New fee schedule has advisors in a huff
Despite these brilliant numbers, brokers are stamping their feet over a new Bank of America initiative that will hike wealth-management fees for certain customers, according to The Wall Street Journal. BAML advisors are upset because the new paradigm will take away the freedom they presently possess regarding setting prices, which allows them to reward their best customers. More pointedly, however, they fear the new fee schedule -- which could increase some clients' costs by 50% -- will scare customers away altogether.
This isn't the first time Bank of America has angered its herd. As CEO Brian Moynihan pushes the cross-selling model, brokers have been grousing loudly. This past spring, many advisors complained that sending their clients over to the B of A side for products like credit cards and mortgages subjected them to the bank's famous crummy customer service.
A valid point, but they are apparently on task: Broker referrals increased 144% over last year, and referrals to BAML from the retail side jumped 69%.

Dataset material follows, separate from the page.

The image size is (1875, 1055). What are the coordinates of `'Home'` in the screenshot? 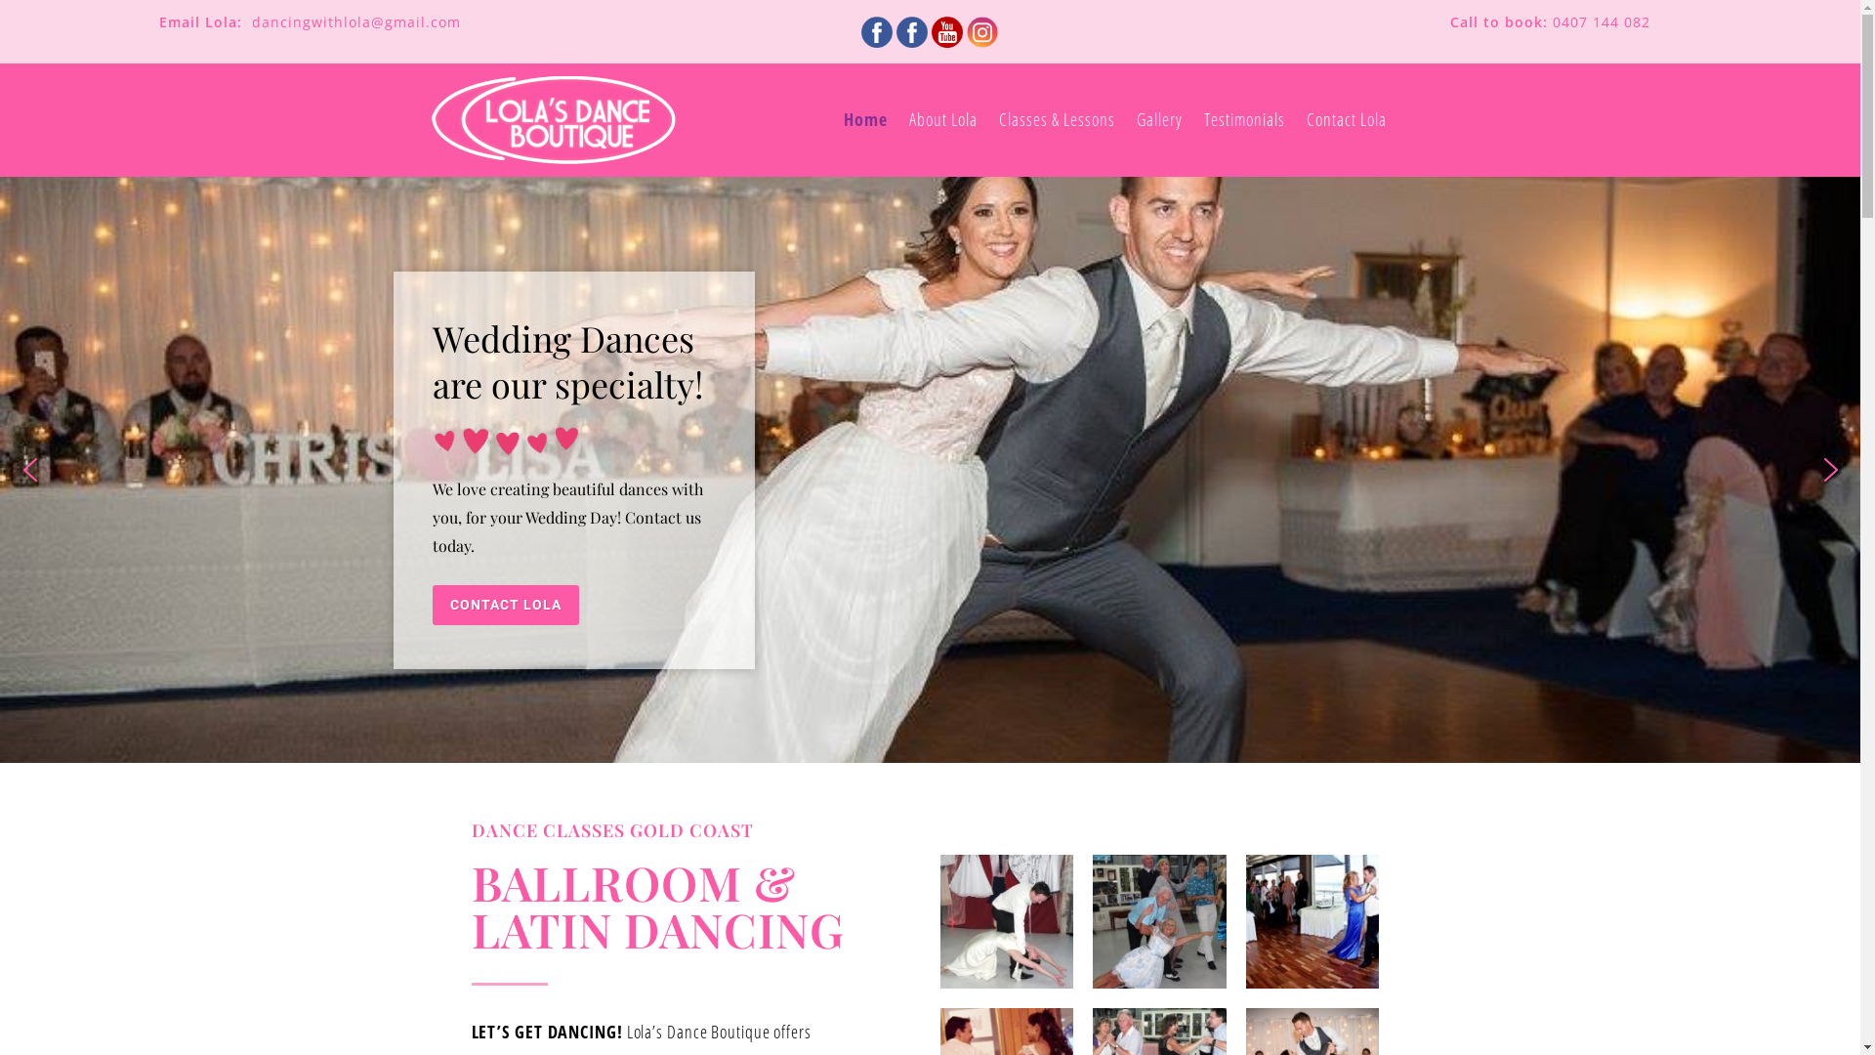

Kid gloves may be in order
B of A Merrill brokers seem to be an especially cranky lot. Bank of America acquired the brokerage in 2008, and the next couple of years saw many leave, unable to accept the transition and finding the whole idea of account management fees particularly distasteful. When, back in 2011, management began suggesting the whole cross-selling concept, bellyaching ensued. It's obvious, though, that the program is working.
Interestingly, the change-up in BAML's managed account business isn't the problem. In fact, the new model joins together formerly disparate platforms, which should actually make things easier for advisors. The part the brokers resist is the new, sometimes overwhelming fee schedule.

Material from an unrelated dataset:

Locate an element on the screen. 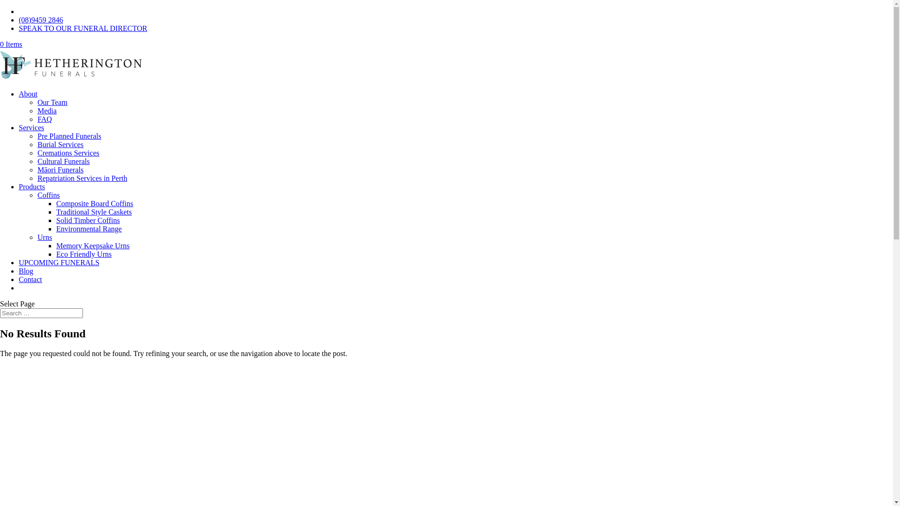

Should B of A listen to its brokers' current concerns? I think it would be in the big bank's interest to do so. The brokers have a legitimate gripe, and it is their hard work that has put Merrill ahead of firms like Morgan Stanley (NYSE:MS), which aspires to a much lower 20% profit margin for its own wealth unit -- and has been having trouble attaining it.
Likewise, Bank of America could certainly make some positive changes to its terrible customer service -- which it should do anyway -- thereby alleviating some of the angst its Merrill advisors feel about sending wealth clients over to the retail side.
There's no doubt B of A wants to make this work. It is expanding BAML's reach, recently adding an expert team of cross-sellers from Wells Fargo (NYSE:WFC) to its offices in Wisconsin. Wells, of course, has a stellar reputation for being tops in cross-selling, so B of A has certainly gone to the right source to learn the ropes.
As they say, you get more bees with honey than with vinegar. That's a lesson Bank of America needs to learn on many levels, and it would be smart to start practicing with its own profit-generating wealth-advisement team.